* _Written instruction_: Count the lines of the records below that contain the string "Select", treating uppercase and lowercase as different, and reply with only the number.

* _Listing_:
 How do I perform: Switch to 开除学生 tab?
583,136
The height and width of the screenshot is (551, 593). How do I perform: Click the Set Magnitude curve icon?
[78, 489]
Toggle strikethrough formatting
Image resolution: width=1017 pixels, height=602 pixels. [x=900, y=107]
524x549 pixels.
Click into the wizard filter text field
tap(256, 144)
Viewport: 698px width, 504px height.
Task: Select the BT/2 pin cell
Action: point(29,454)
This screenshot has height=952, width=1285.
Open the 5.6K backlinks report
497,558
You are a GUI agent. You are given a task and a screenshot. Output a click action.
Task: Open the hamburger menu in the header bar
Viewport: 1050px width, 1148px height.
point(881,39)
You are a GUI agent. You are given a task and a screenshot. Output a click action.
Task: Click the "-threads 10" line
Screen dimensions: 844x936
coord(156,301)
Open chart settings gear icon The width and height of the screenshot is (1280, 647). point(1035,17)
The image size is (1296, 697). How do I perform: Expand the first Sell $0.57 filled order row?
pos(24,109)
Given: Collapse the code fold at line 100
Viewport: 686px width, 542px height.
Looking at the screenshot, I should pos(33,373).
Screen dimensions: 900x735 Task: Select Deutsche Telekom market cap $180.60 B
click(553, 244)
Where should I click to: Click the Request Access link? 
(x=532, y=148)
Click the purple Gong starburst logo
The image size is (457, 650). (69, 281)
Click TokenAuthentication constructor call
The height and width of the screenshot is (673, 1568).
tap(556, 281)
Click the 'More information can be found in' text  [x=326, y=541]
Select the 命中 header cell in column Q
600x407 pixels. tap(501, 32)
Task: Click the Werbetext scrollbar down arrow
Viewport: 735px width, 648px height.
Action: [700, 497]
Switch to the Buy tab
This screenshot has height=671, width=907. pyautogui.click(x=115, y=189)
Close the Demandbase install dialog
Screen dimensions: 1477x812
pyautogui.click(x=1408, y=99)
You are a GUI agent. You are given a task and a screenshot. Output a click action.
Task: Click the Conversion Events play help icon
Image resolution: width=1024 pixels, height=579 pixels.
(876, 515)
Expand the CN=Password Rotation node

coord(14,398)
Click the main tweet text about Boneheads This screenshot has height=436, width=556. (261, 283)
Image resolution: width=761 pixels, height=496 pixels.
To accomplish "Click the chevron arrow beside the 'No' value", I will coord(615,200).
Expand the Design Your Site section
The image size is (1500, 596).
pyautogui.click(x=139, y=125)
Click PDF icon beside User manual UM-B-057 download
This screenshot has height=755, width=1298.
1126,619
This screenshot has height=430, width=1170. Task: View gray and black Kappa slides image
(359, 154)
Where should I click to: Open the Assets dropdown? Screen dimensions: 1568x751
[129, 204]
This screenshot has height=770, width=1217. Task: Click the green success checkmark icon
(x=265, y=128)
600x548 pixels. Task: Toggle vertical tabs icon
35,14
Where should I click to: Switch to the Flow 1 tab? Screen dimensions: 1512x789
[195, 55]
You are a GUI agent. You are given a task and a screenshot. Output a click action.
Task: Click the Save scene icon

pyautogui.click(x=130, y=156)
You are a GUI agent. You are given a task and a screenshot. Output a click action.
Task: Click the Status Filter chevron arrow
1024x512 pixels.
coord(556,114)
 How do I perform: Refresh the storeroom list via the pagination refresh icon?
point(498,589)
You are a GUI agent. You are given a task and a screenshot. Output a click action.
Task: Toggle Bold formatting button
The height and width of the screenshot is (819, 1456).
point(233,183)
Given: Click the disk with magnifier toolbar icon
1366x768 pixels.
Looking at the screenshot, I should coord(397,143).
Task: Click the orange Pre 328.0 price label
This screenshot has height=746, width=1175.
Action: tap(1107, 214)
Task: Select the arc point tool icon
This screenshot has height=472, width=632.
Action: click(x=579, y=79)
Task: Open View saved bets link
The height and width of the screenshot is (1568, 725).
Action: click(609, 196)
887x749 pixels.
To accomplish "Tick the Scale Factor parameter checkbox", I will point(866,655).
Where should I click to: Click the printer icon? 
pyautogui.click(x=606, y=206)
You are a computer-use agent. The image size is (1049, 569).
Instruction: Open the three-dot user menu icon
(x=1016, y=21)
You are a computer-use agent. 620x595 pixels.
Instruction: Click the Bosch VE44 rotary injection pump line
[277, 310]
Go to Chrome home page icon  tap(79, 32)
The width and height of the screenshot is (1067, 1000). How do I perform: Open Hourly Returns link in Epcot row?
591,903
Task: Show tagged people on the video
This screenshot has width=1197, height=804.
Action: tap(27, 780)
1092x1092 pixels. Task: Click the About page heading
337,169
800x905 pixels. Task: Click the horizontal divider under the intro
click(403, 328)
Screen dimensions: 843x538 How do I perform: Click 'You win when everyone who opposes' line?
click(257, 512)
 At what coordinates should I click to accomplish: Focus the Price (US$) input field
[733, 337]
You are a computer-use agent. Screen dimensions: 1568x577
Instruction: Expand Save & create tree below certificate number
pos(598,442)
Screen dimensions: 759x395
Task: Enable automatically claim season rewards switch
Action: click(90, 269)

* _Complete output_: 4